[Goal of the exercise] Copy out each line in the material below that has the word "external".
- Opening Delimiter -
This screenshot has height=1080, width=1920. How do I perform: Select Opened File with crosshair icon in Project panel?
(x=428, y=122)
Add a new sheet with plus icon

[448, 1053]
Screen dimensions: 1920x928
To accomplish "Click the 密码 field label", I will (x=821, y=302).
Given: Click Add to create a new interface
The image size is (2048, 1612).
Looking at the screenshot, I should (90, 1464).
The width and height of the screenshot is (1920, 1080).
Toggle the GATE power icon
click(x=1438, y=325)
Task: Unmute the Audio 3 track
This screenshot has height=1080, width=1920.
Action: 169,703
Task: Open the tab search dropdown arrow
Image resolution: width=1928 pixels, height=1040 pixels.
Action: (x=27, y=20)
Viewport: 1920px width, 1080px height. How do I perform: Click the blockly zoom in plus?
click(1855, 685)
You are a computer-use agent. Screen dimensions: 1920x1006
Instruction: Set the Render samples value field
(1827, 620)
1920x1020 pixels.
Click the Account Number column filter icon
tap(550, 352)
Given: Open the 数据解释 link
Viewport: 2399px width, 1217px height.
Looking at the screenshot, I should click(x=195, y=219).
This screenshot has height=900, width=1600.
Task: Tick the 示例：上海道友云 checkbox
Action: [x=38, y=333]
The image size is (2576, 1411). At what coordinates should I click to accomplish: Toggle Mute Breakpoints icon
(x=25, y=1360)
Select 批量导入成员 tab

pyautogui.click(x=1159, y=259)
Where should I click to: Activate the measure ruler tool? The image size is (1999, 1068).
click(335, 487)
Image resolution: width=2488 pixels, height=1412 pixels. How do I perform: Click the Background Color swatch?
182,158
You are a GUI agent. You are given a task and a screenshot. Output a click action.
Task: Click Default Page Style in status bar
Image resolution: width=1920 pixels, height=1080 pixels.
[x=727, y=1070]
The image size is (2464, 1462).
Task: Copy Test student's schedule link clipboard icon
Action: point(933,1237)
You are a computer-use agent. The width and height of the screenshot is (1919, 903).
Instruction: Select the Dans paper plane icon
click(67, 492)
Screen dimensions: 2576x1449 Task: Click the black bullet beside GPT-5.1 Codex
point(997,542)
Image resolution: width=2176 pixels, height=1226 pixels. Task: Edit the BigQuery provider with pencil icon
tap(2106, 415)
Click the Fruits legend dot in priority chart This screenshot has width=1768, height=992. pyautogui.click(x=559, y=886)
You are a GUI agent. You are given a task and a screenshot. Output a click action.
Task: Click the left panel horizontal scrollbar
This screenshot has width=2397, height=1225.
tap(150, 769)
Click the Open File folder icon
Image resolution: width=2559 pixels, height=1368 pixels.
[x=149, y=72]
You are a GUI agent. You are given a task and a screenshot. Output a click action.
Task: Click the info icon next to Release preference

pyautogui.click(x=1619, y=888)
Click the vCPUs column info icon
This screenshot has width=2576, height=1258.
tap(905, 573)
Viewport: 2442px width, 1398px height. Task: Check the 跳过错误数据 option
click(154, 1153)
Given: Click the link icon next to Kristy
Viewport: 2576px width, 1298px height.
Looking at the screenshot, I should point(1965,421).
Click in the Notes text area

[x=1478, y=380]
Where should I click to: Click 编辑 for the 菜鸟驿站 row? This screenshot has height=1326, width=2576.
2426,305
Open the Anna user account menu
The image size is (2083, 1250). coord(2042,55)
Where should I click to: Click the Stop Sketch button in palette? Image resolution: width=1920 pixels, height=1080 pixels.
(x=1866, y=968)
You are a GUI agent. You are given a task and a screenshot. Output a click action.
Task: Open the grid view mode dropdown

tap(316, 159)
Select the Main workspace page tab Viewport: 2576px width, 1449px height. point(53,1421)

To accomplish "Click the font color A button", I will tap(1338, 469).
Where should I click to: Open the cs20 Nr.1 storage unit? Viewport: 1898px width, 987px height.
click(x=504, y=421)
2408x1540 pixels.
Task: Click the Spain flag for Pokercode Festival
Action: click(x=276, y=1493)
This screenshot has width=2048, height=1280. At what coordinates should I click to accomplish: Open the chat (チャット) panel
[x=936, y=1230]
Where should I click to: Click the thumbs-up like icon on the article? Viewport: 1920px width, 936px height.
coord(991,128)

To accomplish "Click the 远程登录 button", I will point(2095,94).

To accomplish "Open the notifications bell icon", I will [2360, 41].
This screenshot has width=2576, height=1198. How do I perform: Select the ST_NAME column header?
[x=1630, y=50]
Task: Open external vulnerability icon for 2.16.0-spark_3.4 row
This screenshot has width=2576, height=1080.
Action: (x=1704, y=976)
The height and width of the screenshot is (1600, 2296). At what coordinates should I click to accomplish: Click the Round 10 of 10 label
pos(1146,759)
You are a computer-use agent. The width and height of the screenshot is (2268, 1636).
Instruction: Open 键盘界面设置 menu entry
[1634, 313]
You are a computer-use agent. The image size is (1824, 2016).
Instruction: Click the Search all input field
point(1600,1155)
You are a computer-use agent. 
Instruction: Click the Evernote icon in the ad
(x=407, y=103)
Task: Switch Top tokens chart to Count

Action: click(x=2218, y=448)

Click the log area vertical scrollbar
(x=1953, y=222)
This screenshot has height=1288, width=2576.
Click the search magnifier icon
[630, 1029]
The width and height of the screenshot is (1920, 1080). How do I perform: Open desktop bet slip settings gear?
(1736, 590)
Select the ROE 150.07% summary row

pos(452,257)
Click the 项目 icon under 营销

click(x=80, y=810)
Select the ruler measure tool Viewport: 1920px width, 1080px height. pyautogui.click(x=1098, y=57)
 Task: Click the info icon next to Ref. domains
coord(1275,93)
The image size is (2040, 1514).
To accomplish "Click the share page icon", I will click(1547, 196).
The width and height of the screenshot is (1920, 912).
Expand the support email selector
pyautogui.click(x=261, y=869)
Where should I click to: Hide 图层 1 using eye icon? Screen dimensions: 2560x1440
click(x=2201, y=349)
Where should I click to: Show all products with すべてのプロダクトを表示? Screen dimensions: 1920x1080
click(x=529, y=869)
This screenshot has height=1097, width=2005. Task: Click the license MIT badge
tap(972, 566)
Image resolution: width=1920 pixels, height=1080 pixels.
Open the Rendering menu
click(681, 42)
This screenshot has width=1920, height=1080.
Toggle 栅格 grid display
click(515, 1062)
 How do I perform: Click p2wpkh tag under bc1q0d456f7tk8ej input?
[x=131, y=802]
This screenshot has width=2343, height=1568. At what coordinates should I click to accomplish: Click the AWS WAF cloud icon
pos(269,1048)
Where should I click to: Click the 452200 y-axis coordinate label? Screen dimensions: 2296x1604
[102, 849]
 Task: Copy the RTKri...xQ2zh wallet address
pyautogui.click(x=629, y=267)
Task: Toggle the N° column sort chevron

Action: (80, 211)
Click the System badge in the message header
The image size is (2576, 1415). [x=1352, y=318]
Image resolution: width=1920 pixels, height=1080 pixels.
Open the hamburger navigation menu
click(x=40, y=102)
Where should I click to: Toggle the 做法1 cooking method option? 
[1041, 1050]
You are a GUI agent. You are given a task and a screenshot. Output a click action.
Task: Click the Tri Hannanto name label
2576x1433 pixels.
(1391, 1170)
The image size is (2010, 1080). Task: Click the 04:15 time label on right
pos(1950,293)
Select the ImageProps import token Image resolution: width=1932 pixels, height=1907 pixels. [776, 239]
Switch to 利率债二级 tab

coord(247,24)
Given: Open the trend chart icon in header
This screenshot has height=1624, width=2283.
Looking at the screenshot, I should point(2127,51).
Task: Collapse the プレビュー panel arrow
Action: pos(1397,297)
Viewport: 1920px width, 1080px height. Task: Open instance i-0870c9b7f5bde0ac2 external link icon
- Closing Delimiter -
[Answer to this task]
Task: Open external vulnerability icon for 2.16.0-spark_3.4 row
Viewport: 1920px width, 1080px height. Task: Open instance i-0870c9b7f5bde0ac2 external link icon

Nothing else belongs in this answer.